Metadata-Version: 2.1
Name: pyind
Version: 1.0
Summary: A genetic algorithm library in Python3
Home-page: https://github.com/chankane/pyind
Author: chankane
Author-email: brawnychocolate@gmail.com
License: UNKNOWN
Keywords: pyind genetic ga GA
Platform: UNKNOWN
Classifier: Programming Language :: Python :: 3.7
Classifier: License :: OSI Approved :: MIT License
Classifier: Operating System :: OS Independent
Description-Content-Type: text/markdown
Requires-Dist: numpy

# pyind
A genetic algorithm library in Python3

**pyind ONLY supports ndarray (numpy)**

[日本語](https://github.com/chankane/pyind/blob/dev/README.ja.md)

## Installation
Coming soon...
~~``pip install pyind``~~

## About evaluation function
An evaluation function has the following format
```python
def evaluation_function(individual):  # individual is an array of gene
    return fitness_of_this_individual

```

## About `conf`
`conf` has the following format
```python
conf_format = {
    "eval": {
        "func": evaluation_function  # Required fields and it has not default value.
    },
    "sel": {
        # See "Table Sel" below
    },
    "xovr": {
        # See "Table Xovr" below
    },
    "mut": {
        # See "Table Mut" below
    },
}
```
Value that can be set to `conf["sel"]` are as shown in the table

In parentheses is default value

Table Sel

"sel" (elitism) | "num" (10)
-- | :--:
elitism | 0&ndash;size of poplation
roulette | 0&ndash;size of poplation

Value that can be set to `conf["xovr"]` are as shown in the table

In parentheses is default value

Table Xovr

"xovr" (p2) | "pb" (0.875)
-- | :--:
p2 | 0&ndash;1
uniform | 0&ndash;1
ox | 0&ndash;1

Value that can be set to `conf["mut"]` are as shown in the table

In parentheses is default value

Table Mut

"mut" (flip_bit) | "pb" (0.0075)| "delta" (1)
-- | :--: | :--:
flip_bit | 0&ndash;1
boundary | 0&ndash;1 | 0&ndash;&infin;
swap_idx | 0&ndash;1

## Future Releases
1. Fix bug
1. Add functions of selection, crossover and mutation
1. Run more faster
## License
MIT

## Sample code
### Onemax problem
```python
# Onemax Problem
import numpy as np

from pyind import pyind as pi
from pyind import defaults as df


IND_LEN = 100
POP_LEN = 100


def evl(ind):
    return ind.sum()


if __name__ == "__main__":
    pop = np.random.randint(2, size=(POP_LEN, IND_LEN))

    conf = df.CONF
    conf["eval"]["func"] = evl

    best = pi.Pyind(pop, conf).run()

    print("best ind: ")
    print(best)

```
### Traveling salesman problem (TSP)
```python
# Traveling salesman problem

import numpy as np
import matplotlib.pyplot as plt

from pyind import pyind as pi
from pyind import crossover as xovr
from pyind import mutation as mut
from pyind import defaults as df


CITIES_LEN = 30
POP_LEN = 300
END_GEN = 500

cities = np.random.rand(CITIES_LEN * 2).reshape((-1, 2))


def evl(ind):
    total = 0
    for i in range(1, len(ind)):
        total += np.linalg.norm(cities[ind[i]] - cities[ind[i - 1]])
    return -total


def solve(pop):
    conf = df.CONF
    conf["eval"]["func"] = evl
    conf["xovr"]["func"] = xovr.ox
    conf["mut"]["func"] = mut.swap_idx
    conf["mut"]["pb"] = 0.10
    return pi.Pyind(pop, conf).run(END_GEN)

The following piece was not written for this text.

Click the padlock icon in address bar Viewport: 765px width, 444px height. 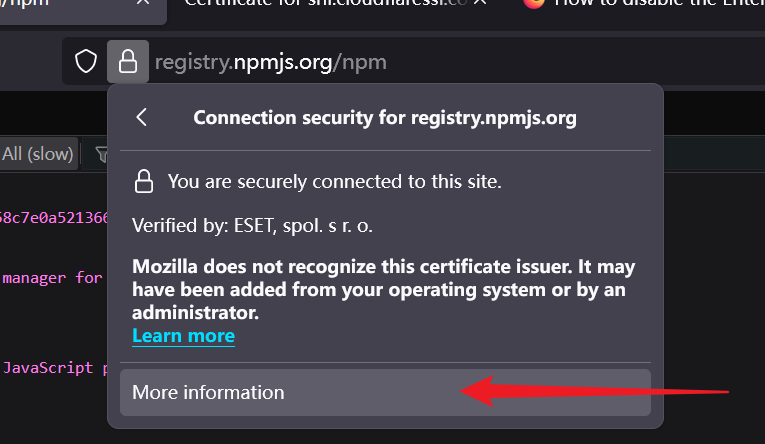pyautogui.click(x=128, y=62)
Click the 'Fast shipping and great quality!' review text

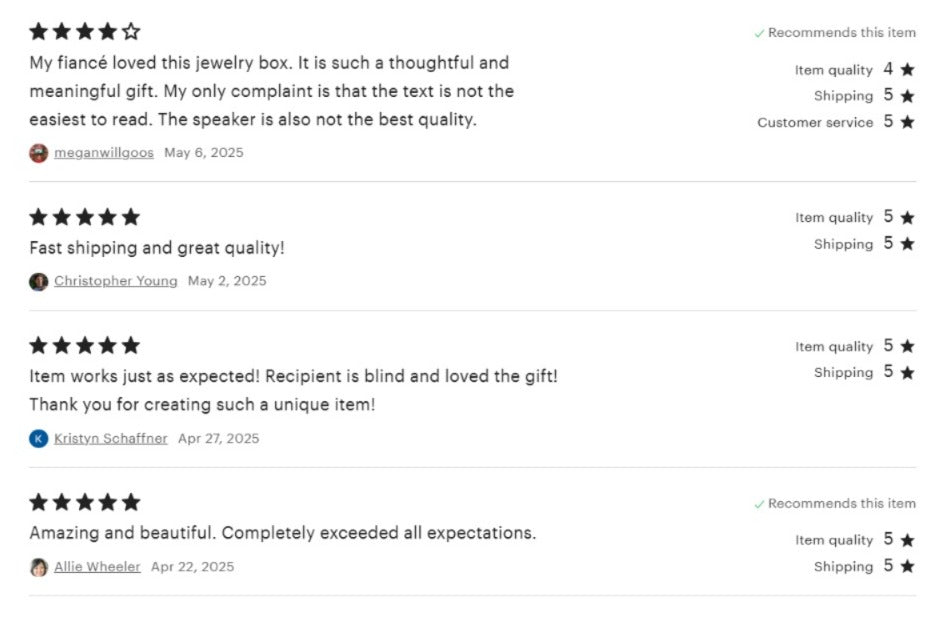coord(157,248)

if __name__ == "__main__":
    t = cities.T

    # Create pop
    pop = np.tile(np.arange(CITIES_LEN), (POP_LEN, 1))
    for e in pop:
        np.random.shuffle(e)

    # Plot gen 0
    idx = pop[0]
    plt.plot(t[0, idx], t[1, idx], label="gen 0", marker="o")

    best = solve(pop)
    print("best ind: ")
    print(best)

    # Plot gen END_GEN
    idx = best
    plt.plot(t[0, idx], t[1, idx], label="gen " + str(END_GEN), marker="o")

    plt.legend()
    plt.show()

```